*QUOTED TEXT*
The guards walked me to a rotunda—the door slid closed behind us with a bang, muffling the cries from the pod behind us. Plexiglass stretched from the floor to the ceiling in every direction. I was a small fish in a very big aquarium. Then we kept going until we were at a small truck waiting to take me…where?

They put me in the back of the truck. There was no escape as the guards slid onto the bench beside me. A bay door opened, sunlight streamed in, and the truck sped off down a gravel road along the perimeter fences, lined with endless feet of rolled razor wire.

My imagination ran wild. As we rode down the gravel road I could only think I was being taken to some field to be beaten. I sat shaking, the rattle of my shackles giving away my fear. A guard looked over to me and asked, “Why did you do that?” A menacing question to my young mind. The kind that precedes some severe punishment. I said nothing. 

Prison was never what I expected back then. At 17 years old, I had heard stories and watched movies that set expectations of the horrors I would endure, but those expectations were off-base more often than not. The horrors I discovered proved much worse, much more damaging than the beating in some field that I feared shackled in the back of that truck.

I can still taste the relief when the truck arrived, not at some field, but at the infirmary where they proceeded to stitch my ankle. I can still feel the sense of approval I felt when my fellow prisoners cheered as they brought me back, shackled and cuffed, to a new cell in the pod.

*STORED DATA*
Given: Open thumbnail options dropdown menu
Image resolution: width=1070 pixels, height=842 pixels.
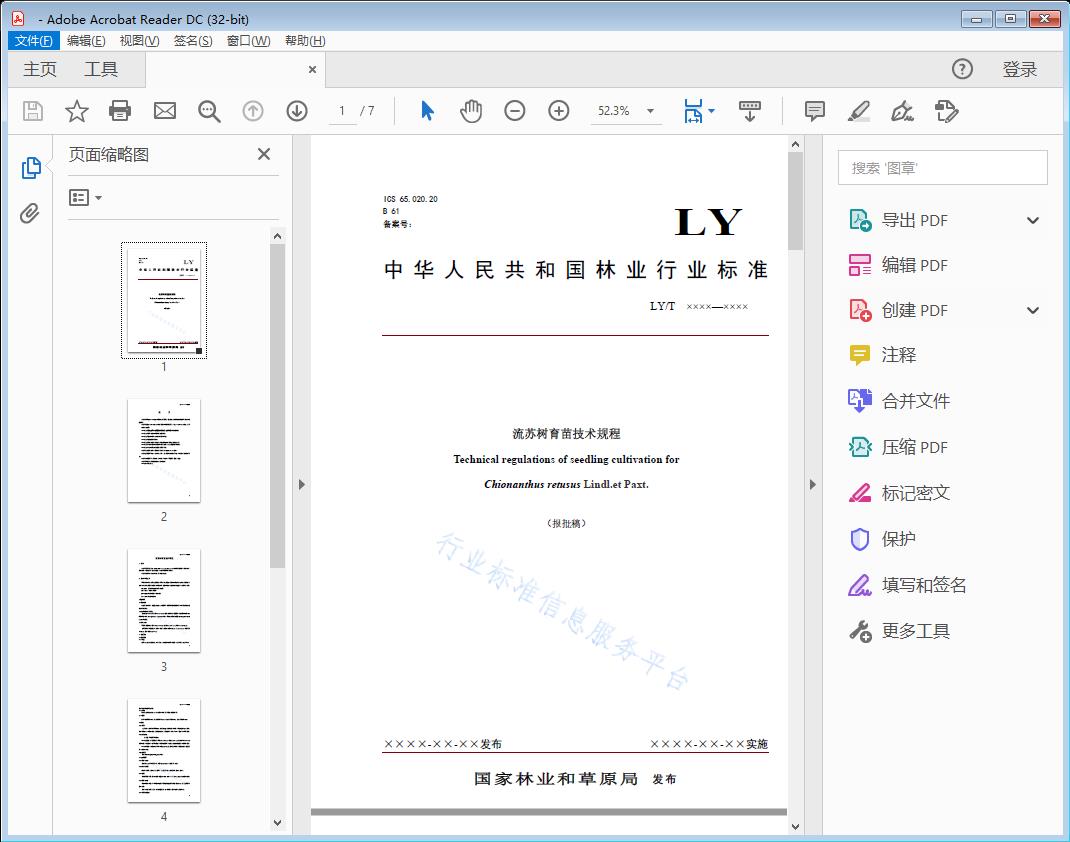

*ACTIONS TO TAKE*
[1] Set down the part of the prison account from "They put me" down to "rolled razor wire.", word for word.
[2] In the prison account, where did the truck take the narrator in the end?
[3] Sum up the prison account in two sentences.

*SOLUTIONS*
[1]
They put me in the back of the truck. There was no escape as the guards slid onto the bench beside me. A bay door opened, sunlight streamed in, and the truck sped off down a gravel road along the perimeter fences, lined with endless feet of rolled razor wire.

[2] To the infirmary, where the narrator's ankle was stitched.

[3] Shackled in the back of a truck driven along the prison's razor-wire perimeter, the 17-year-old narrator feared being taken to a field and beaten. Instead the truck went to the infirmary to have the narrator's ankle stitched, and fellow prisoners cheered when the narrator was brought back to a new cell in the pod.